どう見てもそれは金槌よろしくハンマーといえるモノだった。
……疑問はつきない。
どうやって服の袖を通した?
ふだん、どうやって食事をしている?
箸は持てるのか?
ドアは開けれるのか?
ペンは持てるのか?
勉強は……まぁ、そこは置いておこう。
とはいえ、思い付くだけでも何千万と突っ込まざるを得ない。
況してや彼の髪型といえば怒髪天に昇る如く尖った金色。
直接触れたワケではないが、既に目が痛い。
なんということだろう。
最強ともいえる俺が畏怖するなどとは……。
狼狽えかけていた俺に対して奴は事も無げに片手を振りかざした。
「よう、相棒!! 校長、話長ぇなぁ!!」
……俺はお前の相棒になった覚えはない。
それに声が一際デカイ。
見ろ。周りが一斉にこっちに注目してるじゃあないか。
確かに俺は最強ともいえる ── 超能力の持ち主だが、だからと言って目立ちたいワケじゃあない。
寧ろ、平々凡々に気楽に過して行きたいだけなのだ。
そこに自由さえあればそれで良い。
ええい、厄介なヤツめ。
俺に絡むな。
致し方無い。
俺は誰にも気付かれないようにして超能力を発動させた。
……口がぱくぱく開いている。
多分、何かバカな事を思い付いたままに喋っているのだろう。
いくら声を荒げようがドタバタしようがお前は音を出すことなど出来ない。
そう、ヤツの音を遮断したのだ。
端からみれば真に滑稽な有り様だろうて。
精一杯、全身を使ってアピールしている彼を放っておいて、俺は早く校長のスピーチが終わることを期待していた。
「 ── で、あるからして ── 」
……終わる気配がいっこうに無い。
今や真摯に受け止めているのは僅か十数名にも満たないように思える。
そろそろ、自分も辛くなってきた。
なので実力行使に出ようと思う。
「黙れ!」
ちょっと魔法っぽくしてみた。
よし。これで何も発せられないだろ……う……?
「して! この学園の創始者たるギガ・ライオット氏は……」
馬鹿な……。
完璧に、これほどはないまでに超能力をかけた筈なのだ。
なのに校長はその獅子を彷彿させるフッカフカの鬣をこれでもかと逆立たせていたのである。

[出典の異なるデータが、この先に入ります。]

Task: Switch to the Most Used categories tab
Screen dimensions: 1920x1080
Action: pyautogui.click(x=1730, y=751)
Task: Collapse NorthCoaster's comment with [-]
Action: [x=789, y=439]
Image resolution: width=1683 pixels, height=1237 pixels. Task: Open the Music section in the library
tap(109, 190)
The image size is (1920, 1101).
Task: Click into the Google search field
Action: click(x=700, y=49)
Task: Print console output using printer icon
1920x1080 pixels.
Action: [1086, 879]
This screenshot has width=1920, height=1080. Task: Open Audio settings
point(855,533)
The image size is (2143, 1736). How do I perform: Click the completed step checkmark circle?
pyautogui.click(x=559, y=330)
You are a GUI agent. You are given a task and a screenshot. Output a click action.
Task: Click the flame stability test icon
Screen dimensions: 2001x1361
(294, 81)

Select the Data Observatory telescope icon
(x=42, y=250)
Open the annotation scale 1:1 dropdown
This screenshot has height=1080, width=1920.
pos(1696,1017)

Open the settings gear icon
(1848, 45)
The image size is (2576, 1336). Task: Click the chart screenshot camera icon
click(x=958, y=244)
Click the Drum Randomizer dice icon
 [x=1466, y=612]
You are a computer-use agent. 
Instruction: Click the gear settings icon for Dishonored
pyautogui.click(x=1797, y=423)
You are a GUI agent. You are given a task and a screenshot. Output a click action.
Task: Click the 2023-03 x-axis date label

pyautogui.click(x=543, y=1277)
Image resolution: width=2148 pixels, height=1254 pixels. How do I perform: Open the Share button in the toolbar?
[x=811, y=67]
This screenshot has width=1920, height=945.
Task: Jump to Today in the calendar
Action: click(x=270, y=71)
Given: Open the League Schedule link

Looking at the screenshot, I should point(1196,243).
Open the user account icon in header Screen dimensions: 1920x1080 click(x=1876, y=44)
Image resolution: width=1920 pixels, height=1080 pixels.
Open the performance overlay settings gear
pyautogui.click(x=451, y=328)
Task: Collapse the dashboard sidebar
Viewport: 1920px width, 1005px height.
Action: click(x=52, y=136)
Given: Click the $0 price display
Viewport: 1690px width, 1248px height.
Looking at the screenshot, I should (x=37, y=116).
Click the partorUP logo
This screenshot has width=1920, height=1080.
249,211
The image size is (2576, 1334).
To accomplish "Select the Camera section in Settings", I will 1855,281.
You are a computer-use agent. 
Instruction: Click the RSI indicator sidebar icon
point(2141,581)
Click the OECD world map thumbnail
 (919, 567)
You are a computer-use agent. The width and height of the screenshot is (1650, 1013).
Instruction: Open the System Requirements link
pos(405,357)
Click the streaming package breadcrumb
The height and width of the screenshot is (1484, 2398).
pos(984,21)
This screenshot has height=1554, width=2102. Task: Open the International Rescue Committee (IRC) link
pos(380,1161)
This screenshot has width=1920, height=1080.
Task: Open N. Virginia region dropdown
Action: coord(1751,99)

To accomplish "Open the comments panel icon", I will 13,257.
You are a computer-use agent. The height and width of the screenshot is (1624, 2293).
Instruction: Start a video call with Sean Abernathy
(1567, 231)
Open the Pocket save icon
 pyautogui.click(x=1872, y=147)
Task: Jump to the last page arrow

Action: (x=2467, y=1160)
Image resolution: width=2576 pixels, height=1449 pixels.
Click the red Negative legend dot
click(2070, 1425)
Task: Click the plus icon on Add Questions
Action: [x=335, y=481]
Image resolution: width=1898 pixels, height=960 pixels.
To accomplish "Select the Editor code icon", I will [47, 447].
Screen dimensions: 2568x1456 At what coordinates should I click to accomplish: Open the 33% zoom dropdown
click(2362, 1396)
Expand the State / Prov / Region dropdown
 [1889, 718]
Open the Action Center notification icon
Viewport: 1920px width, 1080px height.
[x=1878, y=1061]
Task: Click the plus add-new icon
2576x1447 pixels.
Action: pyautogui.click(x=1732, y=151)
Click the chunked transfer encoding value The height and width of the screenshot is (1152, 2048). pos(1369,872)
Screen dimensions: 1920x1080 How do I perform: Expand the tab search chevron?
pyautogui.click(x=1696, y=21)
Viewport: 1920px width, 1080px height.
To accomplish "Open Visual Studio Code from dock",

尽きることなく交わされる挨拶の最中、一瞬チラッと目があったような気がした。
その瞬間、俺はまるで蛇に睨まれた蛙のように身を強ばらせてしまう。
高鳴る鼓動。
いや、動悸か。
または恐怖心か。
とにもかくにも身動きひとつすることが出来なかったのだった。
「おう! 相棒? どうしたぁ?」
と、同時に超能力も効力を失ってしまい、金槌男は器用にその手で頭をポリポリと掻いていたようだ。
頑丈なヤツめ……。
俺は超能力だけなら誰にも負けないと自負しているが、まさか校長の一睨だけで看破されようなどとは。
「はやく終わんねぇかな~」
暢気に鼻くそをほじりながら、もう突っ込むことさえ諦めかけたその時 ── 脳みそを揺さぶらんばかりの絶叫が鳴り響いたのだった。
後程、思い返してみれば……あれは始業のチャイムなのだったのだろう。
誰ひとりとして立っていない講堂。
いったいどのようにして教室まで辿り着いたのかは、定かではない。
あくまでもテストみたいな?
纏まり次第、長編として改稿するかもです。